Outre Cassandra Jenkins et Erin Rae, on note aussi, dans quelques morceaux tels qu’A Random Act Of Kindness et A Coat Of Butterflies, l’apport de chœurs constitués d’anciens élèves de la Stax Academy. Si Sundowner accordait une place prépondérante à la guitare acoustique, This Is A Photograph se diversifie musicalement (incursions dans le domaine de la musique classique, pénétration plus avant dans la soul avec Disappearing, A Coat Of Butterflies et même It’s Over.

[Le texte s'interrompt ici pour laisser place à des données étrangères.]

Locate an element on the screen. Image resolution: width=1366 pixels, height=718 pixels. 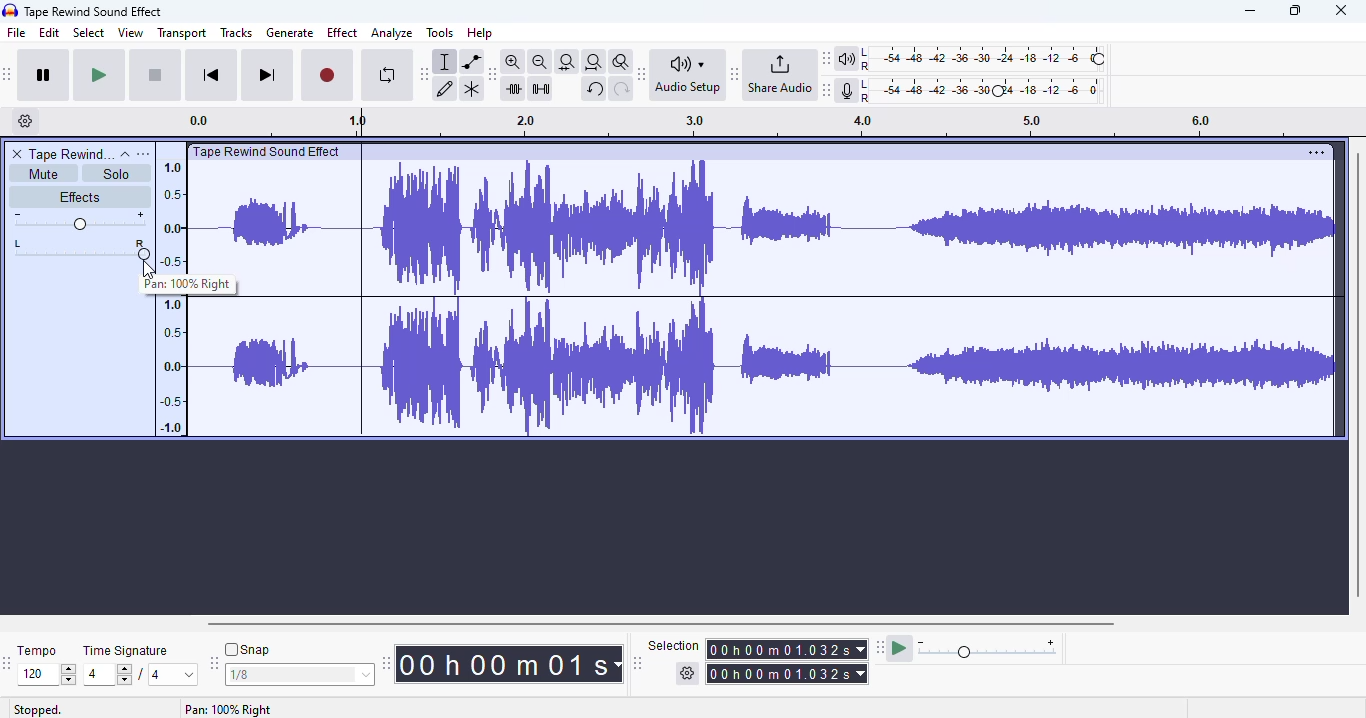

On évoquait le piano dans ce nouvel effort de Kevin Morby, il s’entend par exemple sur Five Easy Pieces, Stop Before I Cry ou encore It’s Over, alors que Bittersweet, TN et Goodbye To Good Times se tournent davantage vers la guitare et le banjo, revêtant quelques influences country.
Trois maîtres mots résument à eux seuls This Is A Photograph : souvenirs, regrets et espoirs. Souvenirs des merveilleux moments partagés avec un père désormais diminué, regrets de ne peut-être pas en avoir assez profité et enfin espoirs de jours meilleurs, d’une éventuelle guérison. Toutefois, dans Goodbye To Good Times, Kevin semble avoir accepté et être conscient que les bons moments sont, pour une grande partie, derrière lui. La nostalgie des temps heureux cueille notre songwriter sans qu’il l’est vraiment cherché.

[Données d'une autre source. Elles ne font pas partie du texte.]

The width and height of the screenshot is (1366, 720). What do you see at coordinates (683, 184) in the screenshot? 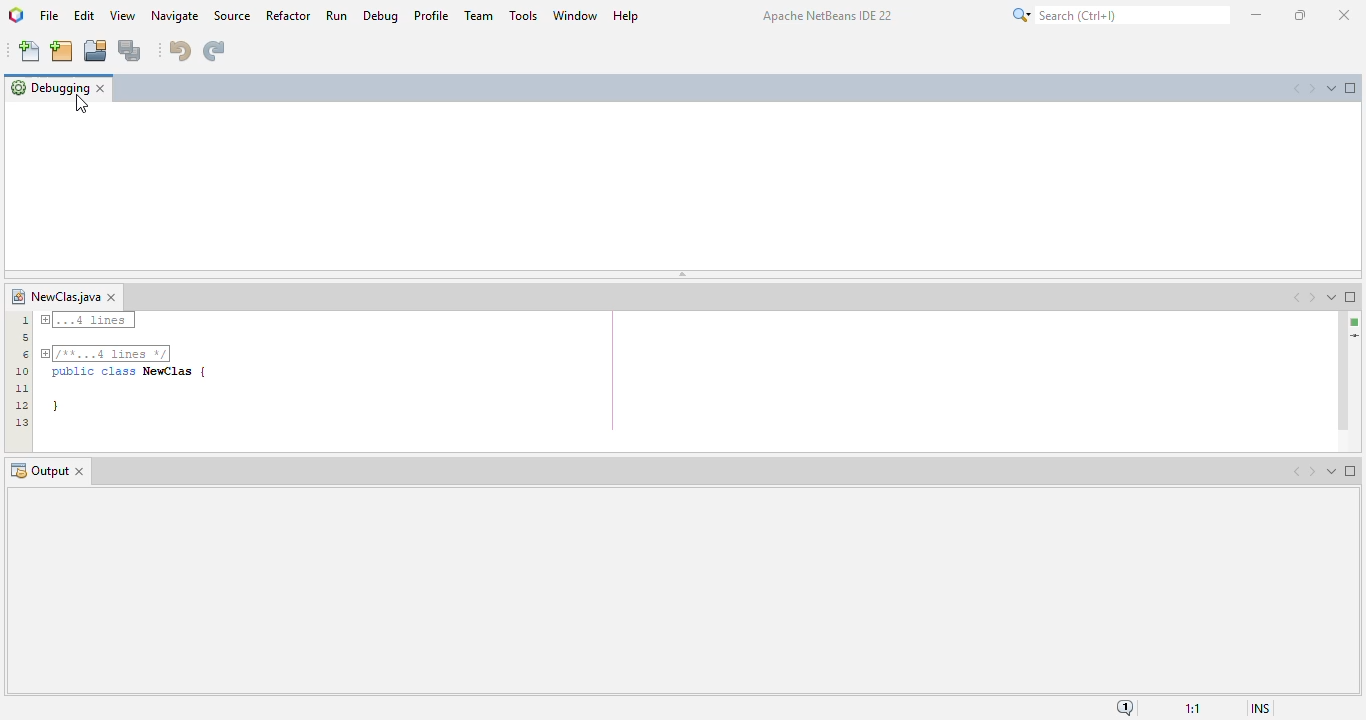
I see `debugging window` at bounding box center [683, 184].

Plus Kevin Morby avance dans sa carrière, plus ses albums deviennent meilleurs. Sundowner était déjà très abouti et cela en dépit des moyens avec lesquels il fut élaboré, This Is A Photograph se révèle encore un ton au-dessus: plus fourni en instruments et d’une diversité de styles plus large. La création d’un album tient parfois à peu de choses, à des petits riens qui, cependant, peuvent faire toute la différence. Il est vrai que l’attaque du père de Kevin a motivé l’écriture des chansons de ce septième album mais, malgré cela, Kevin Morby a tenu à ne pas le rendre larmoyant, en témoigne ces accents dylaniens enjoués sur A Random Act Of Kindness. Voilà pourquoi on ne peut se lasser d’écouter This Is A Photograph!
This Is A Photograph de Kevin Morby : comment un évènement tragique peut faire naître un album!